The explain for the above shows an IDXSCAN:

                        "inputStage" : {
                            "stage" : "FETCH",
                            "inputStage" : {
                                "stage" : "IXSCAN",
                                "keyPattern" : {
                                    "metaInfos.value" : 1.0
                                },
                                "indexName" : "metaInfos.value_1",
                                "isMultiKey" : true,
                                "multiKeyPaths" : {
                                    "metaInfos.value" : [
                                        "metaInfos"
                                    ]
                                },

/Edit - this was the data I used:

{
    name:'Thing 1',
    metaInfos:[
        {
            value:'Thing A',
            name:'Field 1'
        },
        {
            value:'Thing B',
            name:'Field 2'
        },
    ]
},
{
    name:'Thing 2',
    metaInfos:[
        {
            value:'Thing C',
            name:'Field 1'
        },
        {
            value:'Thing D',
            name:'Field 3'
        },
    ]
},

Hi Kushagra,

I cannot use $arrayElemAt as the tuples { name: “xxx”, value: “yyy” } are not in the same order and each document can have a different set of { name: “xxx”, value: “yyy” } tuples associated.

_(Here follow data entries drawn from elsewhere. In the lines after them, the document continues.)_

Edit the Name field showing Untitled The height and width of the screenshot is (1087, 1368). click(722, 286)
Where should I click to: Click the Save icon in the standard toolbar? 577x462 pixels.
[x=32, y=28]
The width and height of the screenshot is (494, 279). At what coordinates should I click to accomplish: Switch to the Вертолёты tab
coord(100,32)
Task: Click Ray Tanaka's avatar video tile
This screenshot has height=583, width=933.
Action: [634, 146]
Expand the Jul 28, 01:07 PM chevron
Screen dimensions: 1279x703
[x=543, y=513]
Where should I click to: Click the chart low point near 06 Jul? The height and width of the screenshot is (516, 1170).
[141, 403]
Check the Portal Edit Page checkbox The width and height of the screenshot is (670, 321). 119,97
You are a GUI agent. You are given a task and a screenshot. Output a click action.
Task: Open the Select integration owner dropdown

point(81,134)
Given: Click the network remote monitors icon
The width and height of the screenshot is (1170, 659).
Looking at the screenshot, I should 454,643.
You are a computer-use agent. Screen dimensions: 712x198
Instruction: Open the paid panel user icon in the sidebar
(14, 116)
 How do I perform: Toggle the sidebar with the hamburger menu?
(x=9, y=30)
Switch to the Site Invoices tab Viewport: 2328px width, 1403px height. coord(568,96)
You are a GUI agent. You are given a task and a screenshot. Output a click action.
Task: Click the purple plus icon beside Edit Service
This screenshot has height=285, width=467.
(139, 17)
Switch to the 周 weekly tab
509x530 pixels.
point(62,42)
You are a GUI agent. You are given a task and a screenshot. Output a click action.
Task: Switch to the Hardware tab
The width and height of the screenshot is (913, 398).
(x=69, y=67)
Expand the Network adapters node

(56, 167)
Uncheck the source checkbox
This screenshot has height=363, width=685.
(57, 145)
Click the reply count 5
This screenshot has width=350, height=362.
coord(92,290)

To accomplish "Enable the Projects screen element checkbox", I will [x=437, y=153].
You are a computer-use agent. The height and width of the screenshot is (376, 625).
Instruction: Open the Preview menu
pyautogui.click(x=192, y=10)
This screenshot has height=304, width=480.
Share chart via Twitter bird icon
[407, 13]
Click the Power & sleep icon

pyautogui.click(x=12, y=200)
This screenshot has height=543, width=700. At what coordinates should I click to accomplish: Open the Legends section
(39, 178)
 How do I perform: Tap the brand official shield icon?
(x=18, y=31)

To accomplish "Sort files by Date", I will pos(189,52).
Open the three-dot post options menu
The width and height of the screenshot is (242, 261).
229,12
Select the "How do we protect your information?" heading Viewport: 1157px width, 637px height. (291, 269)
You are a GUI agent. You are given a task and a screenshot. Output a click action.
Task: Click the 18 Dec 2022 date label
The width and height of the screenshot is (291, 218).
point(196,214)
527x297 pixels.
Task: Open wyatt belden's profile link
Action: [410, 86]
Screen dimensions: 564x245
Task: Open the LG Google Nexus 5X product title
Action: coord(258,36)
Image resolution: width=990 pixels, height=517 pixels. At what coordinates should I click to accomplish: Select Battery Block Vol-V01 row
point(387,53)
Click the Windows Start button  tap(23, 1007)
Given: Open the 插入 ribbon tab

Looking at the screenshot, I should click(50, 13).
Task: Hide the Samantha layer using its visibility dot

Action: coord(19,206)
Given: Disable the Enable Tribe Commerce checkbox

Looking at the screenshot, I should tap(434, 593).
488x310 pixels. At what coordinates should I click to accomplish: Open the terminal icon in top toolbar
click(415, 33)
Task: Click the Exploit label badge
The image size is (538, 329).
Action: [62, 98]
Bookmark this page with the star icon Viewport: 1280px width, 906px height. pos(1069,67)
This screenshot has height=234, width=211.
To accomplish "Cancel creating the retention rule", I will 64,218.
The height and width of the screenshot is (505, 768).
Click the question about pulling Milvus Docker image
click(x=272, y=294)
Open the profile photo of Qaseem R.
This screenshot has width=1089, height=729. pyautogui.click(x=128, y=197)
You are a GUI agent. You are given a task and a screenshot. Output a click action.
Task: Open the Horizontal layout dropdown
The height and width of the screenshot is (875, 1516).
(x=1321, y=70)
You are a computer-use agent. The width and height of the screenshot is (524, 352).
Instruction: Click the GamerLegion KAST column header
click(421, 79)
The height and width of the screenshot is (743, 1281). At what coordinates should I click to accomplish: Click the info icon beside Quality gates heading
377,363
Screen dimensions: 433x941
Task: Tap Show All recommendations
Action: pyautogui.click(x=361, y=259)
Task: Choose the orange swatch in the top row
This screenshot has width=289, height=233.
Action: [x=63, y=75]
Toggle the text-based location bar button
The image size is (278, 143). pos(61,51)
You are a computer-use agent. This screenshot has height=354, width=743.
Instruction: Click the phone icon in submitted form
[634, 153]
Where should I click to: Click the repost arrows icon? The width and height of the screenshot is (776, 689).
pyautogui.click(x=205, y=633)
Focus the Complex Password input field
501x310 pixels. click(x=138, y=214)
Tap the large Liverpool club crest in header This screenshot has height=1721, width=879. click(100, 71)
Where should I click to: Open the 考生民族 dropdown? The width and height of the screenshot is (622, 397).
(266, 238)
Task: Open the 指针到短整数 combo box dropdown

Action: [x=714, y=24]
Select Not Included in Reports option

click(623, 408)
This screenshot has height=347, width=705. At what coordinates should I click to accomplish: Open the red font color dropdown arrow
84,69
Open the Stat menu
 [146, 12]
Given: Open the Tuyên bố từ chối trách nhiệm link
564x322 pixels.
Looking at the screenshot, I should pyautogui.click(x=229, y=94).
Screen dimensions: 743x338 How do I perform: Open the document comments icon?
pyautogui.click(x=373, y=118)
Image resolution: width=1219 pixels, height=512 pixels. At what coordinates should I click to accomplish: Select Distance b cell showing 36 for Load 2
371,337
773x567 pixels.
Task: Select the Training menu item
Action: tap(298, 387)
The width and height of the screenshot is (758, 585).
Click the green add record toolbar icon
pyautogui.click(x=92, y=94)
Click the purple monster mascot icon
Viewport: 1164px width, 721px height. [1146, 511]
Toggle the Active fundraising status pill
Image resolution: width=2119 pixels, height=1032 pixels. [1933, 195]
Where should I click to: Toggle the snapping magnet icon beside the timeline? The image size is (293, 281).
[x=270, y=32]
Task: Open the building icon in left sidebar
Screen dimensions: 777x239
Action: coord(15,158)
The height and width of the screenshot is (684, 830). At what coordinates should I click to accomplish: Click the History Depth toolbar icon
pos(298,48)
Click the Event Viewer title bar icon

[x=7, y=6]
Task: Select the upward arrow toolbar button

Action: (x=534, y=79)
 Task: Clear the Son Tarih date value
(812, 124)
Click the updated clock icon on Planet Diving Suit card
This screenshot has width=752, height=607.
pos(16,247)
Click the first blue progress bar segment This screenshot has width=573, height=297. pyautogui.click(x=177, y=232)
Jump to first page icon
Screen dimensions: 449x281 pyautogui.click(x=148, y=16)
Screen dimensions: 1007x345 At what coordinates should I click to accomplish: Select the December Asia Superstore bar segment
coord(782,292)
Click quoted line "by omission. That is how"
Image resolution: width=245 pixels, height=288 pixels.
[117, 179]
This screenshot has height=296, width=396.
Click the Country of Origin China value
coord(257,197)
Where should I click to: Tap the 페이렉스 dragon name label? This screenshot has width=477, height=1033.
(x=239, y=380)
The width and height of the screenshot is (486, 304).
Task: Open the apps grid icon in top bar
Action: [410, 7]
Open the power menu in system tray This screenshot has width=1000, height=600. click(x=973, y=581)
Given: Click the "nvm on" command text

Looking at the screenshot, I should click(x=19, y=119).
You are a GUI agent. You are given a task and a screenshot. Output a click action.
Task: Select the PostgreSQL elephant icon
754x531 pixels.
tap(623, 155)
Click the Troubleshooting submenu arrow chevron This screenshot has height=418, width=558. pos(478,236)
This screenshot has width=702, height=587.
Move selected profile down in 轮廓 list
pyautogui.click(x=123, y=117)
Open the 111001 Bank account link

Is there any function that could seach for contents of one property and deliver back the contents of another property?

Like $arrayElemFind called with name: “xxx” and delivers contents of value back?

Hi @Andreas_Kroll,

It’s a little difficult to assist without the sample document structure. However, I think the $arrayToObject aggregation pipeline operator might be beneficial in this scenario.

Regards,
Kushagra

Hi!

is there any way I can transform the array with { name: “”, value: “”} pairs into an object like

{
  "name1": "value1", 
  "name2": "value2"
}

I tried using $arrayToObject, but this demands the properties to be named k and v and does not work otherwise.

Any hints?

Hi @Andreas_Kroll,

Considering the following sample document structure:

{
    _id: ObjectId("64b531930b74e330f809d559"),
    arrayField: [
      { name: 'name1', value: 'value1' },
      { name: 'name2', value: 'value2' }
    ]
}

I have tested the following aggregation pipeline using $replaceRoot and $arrayToObject operator, which may give you the required results.

db.test.aggregate([{
  $replaceRoot: {
    newRoot: {
      $arrayToObject: {
        $map: {
          input: "$arrayField",
          in: {
            k: "$$this.name",
            v: "$$this.value"
          }
        }
      }
    }
  }
}
])

And it is returning the following output:

{ name1: 'value1', name2: 'value2' }

I’ve only briefly tested this out, so I recommend either performing the same in the test environment to see if it suits your use case and requirements.

Hope it helps!

Regards,
Kushagra

1 Like

Hi again,

thanks for the quick reply.
I think it was a step in the right direction.

However - I checked with explain, and it still tells collection scan :frowning:
Even if I reduce the fields strictly to the metaInfos element.